• Raw data
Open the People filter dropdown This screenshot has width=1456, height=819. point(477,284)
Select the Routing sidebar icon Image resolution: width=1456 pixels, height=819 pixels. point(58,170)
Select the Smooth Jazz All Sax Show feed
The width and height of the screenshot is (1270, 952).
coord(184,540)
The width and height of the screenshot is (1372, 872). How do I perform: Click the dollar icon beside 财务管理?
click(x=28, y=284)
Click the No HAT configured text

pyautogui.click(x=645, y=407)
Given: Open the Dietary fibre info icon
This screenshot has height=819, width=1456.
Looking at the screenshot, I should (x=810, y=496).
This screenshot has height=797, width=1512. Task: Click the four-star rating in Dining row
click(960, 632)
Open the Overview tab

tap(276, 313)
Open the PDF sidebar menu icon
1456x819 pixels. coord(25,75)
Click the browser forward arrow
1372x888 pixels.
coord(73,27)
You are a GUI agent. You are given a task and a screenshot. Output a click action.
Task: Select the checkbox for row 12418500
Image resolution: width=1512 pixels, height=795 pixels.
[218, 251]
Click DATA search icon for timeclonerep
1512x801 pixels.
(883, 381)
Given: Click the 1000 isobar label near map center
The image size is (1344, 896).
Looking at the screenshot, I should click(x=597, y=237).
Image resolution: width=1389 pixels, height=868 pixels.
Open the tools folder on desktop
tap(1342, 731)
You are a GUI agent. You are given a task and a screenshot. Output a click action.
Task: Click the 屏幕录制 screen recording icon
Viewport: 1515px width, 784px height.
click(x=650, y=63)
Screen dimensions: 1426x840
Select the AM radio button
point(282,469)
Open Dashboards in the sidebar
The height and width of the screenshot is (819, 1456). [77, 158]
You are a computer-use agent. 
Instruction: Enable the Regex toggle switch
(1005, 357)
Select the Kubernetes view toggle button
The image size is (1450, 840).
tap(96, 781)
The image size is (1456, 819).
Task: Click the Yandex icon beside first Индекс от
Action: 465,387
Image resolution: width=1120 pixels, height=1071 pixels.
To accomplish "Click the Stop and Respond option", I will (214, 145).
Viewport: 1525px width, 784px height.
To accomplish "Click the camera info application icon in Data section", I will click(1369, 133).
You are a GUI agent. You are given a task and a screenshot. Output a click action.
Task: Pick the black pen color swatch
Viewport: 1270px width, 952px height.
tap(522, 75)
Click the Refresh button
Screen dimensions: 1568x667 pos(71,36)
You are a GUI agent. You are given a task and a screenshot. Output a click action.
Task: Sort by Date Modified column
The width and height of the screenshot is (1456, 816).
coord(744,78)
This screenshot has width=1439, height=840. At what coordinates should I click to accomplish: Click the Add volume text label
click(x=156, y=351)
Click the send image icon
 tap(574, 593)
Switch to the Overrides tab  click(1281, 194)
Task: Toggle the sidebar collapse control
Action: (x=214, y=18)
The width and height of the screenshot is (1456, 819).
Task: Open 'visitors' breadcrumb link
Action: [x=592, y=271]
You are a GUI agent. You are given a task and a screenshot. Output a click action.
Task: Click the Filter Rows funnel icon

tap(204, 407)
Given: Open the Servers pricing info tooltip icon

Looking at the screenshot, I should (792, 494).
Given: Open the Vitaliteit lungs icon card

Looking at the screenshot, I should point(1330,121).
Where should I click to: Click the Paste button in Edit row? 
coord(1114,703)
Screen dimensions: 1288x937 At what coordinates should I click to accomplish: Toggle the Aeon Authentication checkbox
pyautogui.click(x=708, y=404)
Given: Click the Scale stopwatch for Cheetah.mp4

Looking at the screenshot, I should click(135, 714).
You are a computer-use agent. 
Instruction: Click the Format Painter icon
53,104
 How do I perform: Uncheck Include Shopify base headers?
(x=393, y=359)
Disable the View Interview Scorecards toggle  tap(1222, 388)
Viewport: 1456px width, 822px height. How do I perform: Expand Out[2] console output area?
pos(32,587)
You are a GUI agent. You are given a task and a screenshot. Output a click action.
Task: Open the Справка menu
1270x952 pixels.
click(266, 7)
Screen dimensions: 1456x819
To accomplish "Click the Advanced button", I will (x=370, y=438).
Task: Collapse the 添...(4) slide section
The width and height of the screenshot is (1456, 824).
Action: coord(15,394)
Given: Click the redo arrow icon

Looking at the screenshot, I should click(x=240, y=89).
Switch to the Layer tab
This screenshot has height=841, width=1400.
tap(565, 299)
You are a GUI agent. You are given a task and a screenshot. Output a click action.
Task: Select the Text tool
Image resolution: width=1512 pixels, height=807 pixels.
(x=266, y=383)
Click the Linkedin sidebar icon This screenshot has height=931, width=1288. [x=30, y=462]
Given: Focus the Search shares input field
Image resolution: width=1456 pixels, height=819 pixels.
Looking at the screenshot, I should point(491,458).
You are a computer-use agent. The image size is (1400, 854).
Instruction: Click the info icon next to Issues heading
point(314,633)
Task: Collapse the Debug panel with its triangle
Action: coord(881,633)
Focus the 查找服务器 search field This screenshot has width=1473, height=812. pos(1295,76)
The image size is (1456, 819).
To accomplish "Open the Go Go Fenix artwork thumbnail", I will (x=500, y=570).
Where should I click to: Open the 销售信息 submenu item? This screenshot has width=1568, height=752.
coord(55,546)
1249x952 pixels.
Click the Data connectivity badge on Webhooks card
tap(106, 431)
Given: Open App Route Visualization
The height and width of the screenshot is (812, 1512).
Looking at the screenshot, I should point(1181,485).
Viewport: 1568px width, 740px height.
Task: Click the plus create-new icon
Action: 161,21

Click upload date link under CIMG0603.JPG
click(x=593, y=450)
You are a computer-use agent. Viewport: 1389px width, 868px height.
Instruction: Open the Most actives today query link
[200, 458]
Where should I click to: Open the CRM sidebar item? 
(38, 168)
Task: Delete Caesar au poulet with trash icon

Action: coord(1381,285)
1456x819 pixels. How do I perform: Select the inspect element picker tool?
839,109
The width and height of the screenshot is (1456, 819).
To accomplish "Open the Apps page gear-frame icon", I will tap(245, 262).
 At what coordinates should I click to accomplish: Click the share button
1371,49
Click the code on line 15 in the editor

• Task brief
Which lines should be output? Exactly those from the first line of the data through the line containing "Given: Open the Dietary fibre info icon", inclusive.

• Final answer
Open the People filter dropdown This screenshot has width=1456, height=819. point(477,284)
Select the Routing sidebar icon Image resolution: width=1456 pixels, height=819 pixels. point(58,170)
Select the Smooth Jazz All Sax Show feed
The width and height of the screenshot is (1270, 952).
coord(184,540)
The width and height of the screenshot is (1372, 872). How do I perform: Click the dollar icon beside 财务管理?
click(x=28, y=284)
Click the No HAT configured text

pyautogui.click(x=645, y=407)
Given: Open the Dietary fibre info icon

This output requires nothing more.